国土交通省の「全国一級河川の水質現況」という調査が始められたのは昭和33年(1958年)からです。その時点での調査箇所は全国の一級河川のうち8水系54地点です。その後今日まで調査地点を増やし、現在では全国109水系1,102地点となっています。
昭和40年代は日本全国の川の汚れが人々の関心を呼び起こしていた時期です。その当時、BODの平均値が50mg/Lを超え、水質改善が急務であるとされた地点は全調査地点の27%も占めていました。綾瀬川の水質も、昭和30年代の後半に20mg/Lを超え昭和46年(1971年)頃は100mg/L近くに達したことがありました。


畷(なわて)橋付近の綾瀬川
国土交通省の水質調査地点の一つになっている畷(なわて)橋付近の綾瀬川。自然な川の中流域といった雰囲気があります。


冬場になると水源が農業用水から生活排水へ

 昭和30年代から40年代にかけて公害が社会的な問題となっていました。当時は工場から排出される有害物質による大気や水の汚染による、住民への健康被害が大きく取り上げられていました。

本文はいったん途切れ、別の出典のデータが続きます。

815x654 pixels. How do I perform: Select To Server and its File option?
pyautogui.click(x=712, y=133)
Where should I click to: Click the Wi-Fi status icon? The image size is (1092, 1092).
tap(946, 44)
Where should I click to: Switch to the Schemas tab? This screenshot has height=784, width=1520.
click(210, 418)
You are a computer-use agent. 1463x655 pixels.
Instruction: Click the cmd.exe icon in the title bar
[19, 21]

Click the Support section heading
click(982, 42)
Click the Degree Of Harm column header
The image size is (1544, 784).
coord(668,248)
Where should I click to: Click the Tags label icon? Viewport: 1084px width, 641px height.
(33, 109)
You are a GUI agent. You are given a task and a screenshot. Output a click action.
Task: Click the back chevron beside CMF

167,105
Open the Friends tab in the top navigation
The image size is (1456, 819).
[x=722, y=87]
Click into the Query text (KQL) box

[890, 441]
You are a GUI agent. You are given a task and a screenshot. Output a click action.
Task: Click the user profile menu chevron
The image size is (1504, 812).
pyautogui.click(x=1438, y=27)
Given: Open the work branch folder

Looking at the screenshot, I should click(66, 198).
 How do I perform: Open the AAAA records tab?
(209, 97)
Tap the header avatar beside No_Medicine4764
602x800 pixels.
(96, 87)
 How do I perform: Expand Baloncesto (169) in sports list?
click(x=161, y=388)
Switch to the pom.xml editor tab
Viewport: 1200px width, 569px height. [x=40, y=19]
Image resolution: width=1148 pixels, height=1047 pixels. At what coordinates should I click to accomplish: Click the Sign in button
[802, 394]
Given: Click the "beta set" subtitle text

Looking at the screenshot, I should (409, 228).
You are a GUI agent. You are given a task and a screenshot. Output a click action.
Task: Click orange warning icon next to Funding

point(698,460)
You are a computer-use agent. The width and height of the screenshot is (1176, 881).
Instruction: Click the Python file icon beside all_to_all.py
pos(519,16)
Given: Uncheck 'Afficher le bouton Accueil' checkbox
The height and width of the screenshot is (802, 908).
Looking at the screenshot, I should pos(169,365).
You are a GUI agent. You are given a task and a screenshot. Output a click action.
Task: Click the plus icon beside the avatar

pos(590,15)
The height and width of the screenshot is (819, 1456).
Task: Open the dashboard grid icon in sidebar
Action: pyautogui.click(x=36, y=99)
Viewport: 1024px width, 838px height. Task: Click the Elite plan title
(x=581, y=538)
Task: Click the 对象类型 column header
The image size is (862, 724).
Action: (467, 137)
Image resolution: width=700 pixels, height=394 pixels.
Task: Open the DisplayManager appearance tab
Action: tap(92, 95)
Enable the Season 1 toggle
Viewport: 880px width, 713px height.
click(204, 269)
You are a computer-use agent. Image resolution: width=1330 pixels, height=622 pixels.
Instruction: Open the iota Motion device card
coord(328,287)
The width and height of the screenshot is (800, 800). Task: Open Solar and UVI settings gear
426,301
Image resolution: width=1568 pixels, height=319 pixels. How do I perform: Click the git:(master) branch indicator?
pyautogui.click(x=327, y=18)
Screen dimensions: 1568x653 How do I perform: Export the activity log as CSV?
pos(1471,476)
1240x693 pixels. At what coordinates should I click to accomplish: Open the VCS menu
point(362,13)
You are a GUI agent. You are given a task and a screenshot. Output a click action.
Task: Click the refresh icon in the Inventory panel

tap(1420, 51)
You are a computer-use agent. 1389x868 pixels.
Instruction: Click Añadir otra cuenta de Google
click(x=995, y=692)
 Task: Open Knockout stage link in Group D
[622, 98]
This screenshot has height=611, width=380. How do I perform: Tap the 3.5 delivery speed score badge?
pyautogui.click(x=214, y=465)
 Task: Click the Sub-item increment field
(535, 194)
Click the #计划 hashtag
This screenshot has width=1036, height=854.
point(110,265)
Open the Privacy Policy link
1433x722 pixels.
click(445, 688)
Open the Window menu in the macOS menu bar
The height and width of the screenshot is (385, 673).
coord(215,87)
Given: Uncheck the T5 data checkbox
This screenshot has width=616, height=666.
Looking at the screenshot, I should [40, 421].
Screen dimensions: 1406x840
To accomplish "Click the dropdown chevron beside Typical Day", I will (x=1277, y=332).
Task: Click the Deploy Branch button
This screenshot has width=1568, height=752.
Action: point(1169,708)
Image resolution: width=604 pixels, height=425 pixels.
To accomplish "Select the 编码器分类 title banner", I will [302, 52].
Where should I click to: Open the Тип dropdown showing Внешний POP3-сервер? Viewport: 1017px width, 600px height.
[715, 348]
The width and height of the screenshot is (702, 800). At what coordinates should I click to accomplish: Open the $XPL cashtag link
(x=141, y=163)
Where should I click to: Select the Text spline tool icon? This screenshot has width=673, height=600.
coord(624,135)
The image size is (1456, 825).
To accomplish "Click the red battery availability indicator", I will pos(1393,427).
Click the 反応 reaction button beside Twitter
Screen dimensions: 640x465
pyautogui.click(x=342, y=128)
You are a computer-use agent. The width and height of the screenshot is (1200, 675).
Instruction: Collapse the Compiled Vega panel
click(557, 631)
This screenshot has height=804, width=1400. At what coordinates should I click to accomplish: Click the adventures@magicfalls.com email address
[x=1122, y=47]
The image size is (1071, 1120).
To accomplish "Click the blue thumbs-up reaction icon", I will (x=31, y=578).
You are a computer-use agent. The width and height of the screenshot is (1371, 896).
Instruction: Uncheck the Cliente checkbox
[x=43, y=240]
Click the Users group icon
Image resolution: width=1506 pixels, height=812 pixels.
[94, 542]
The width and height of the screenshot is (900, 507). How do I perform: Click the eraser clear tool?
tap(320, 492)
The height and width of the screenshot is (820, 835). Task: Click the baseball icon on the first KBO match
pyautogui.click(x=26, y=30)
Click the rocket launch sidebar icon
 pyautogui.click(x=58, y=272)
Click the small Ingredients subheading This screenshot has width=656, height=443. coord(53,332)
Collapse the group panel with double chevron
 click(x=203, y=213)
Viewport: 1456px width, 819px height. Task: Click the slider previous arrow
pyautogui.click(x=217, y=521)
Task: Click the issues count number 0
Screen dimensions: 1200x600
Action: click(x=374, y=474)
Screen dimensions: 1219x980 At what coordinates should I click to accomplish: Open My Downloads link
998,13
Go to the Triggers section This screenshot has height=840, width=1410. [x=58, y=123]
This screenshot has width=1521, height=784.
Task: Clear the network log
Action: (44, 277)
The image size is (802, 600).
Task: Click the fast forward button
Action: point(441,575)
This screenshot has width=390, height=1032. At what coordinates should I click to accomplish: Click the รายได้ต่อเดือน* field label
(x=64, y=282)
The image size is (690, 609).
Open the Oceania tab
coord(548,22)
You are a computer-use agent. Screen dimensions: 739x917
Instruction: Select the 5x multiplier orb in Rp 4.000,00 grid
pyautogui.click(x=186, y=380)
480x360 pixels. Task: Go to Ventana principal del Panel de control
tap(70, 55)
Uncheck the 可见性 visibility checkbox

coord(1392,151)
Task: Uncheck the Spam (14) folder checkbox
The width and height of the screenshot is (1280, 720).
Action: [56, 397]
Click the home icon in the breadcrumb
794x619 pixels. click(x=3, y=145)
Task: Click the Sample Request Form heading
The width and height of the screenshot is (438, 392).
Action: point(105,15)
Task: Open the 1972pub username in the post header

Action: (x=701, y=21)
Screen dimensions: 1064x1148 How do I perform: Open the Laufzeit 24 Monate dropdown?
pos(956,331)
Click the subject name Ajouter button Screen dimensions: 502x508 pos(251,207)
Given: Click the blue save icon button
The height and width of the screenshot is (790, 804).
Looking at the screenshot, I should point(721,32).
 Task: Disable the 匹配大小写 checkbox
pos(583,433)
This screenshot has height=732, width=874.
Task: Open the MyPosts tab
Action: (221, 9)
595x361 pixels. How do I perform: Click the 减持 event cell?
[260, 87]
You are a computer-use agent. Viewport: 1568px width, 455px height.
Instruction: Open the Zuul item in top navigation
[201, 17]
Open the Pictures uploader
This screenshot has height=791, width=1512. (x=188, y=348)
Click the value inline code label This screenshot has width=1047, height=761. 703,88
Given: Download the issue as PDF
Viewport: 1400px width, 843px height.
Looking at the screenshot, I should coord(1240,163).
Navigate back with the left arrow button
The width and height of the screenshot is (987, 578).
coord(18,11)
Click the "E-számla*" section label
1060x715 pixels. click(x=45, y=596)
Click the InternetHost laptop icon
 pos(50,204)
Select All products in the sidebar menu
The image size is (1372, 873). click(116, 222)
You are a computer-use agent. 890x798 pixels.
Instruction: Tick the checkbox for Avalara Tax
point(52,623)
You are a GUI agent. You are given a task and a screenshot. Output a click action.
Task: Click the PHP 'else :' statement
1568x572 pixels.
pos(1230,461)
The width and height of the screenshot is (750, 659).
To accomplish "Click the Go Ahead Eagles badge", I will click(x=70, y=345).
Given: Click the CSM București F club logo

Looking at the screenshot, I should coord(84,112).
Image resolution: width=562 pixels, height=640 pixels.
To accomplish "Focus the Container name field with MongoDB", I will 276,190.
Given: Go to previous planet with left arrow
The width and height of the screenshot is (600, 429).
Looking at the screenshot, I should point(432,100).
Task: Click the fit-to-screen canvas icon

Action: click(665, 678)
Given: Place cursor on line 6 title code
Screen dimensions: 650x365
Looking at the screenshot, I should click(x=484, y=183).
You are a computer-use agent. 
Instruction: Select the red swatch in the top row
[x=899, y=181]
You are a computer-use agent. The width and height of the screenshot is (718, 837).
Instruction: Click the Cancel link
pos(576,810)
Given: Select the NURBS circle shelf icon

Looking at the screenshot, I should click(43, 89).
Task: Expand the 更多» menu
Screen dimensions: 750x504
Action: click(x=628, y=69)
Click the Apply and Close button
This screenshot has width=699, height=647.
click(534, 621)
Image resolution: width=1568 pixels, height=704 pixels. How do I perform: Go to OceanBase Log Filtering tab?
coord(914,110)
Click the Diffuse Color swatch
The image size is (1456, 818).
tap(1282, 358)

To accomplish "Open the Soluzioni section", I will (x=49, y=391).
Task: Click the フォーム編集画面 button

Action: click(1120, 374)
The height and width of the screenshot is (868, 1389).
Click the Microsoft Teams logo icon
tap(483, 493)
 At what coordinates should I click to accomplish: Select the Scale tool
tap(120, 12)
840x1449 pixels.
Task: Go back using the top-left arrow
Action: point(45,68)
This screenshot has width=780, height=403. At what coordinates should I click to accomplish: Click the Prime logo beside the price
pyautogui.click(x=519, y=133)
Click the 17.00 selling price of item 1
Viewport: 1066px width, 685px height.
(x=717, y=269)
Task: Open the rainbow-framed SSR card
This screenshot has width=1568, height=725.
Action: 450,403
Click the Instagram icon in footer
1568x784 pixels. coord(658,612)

そして公害基本法などが国会で成立し、企業も公害対策に取り組みました。その結果、大気や水の汚れはかなりの改善が見られました。
地域住民も地域の川や池などの汚れに対する関心を持つようになり、ゴミを捨てないようになりました。そしてある程度は水の汚れが改善されたのですが、河川や湖沼、さらには湾などの海域の水質改善はなかなか進みませんでした。理由の一つが生活排水でした。
綾瀬川の水質も昭和30年代後半に比べれば大幅に改善されたのですが、他の河川の方が改善の進捗(しんちょく)が速く、結果的に全国ワーストワンになってしまったのでした。
なぜ全国の他の河川に比べて改善が遅れたのでしょうか。理由の一つは、江戸時代に備前堤で切り離され、源流のない川となり、田んぼの落とし水を主な水源とする川となっていたことがあげられます。
綾瀬川にはもう一つの水源がありました。生活排水です。綾瀬川は農業用水路としての役割を持っています。冬になると農業用に使われる水は少なくなります。水源を田んぼの水に大きく依存しているため、農閑期になると当然、川の水量は減少します。田んぼからの水が少なくなれば、川は生活排水だけが流れることになってしまいます。
しかも日本が高度成長をしていた時代です。流域では田畑が宅地に変わり、中小工場も進出してきました。綾瀬川に流入する生活排水や工場廃水の量はさらに増え、一方で、元々の水源であった農業用の水はさらに減っていきました。綾瀬川は勾配が緩いので、海の干満の影響を受けやすく、河川水が滞留しやすいため、水質をさらに悪化させていったのです。


田んぼからの排水 田んぼからの排水
綾瀬川へ流れ込む田んぼからの排水。農閑期になるとこうした水はなくなります。


源流の起点   源流部近くの綾瀬川
源流の起点
綾瀬川には源流の起点とされる場所が2カ所あります。自然の自己水源を持たない川のため、これらの起点は河川管理上の起点とされています。 源流部近くの綾瀬川。水量はわずかで、水も濁っているようには見えません。しかもよく見ると、小さな魚もいます。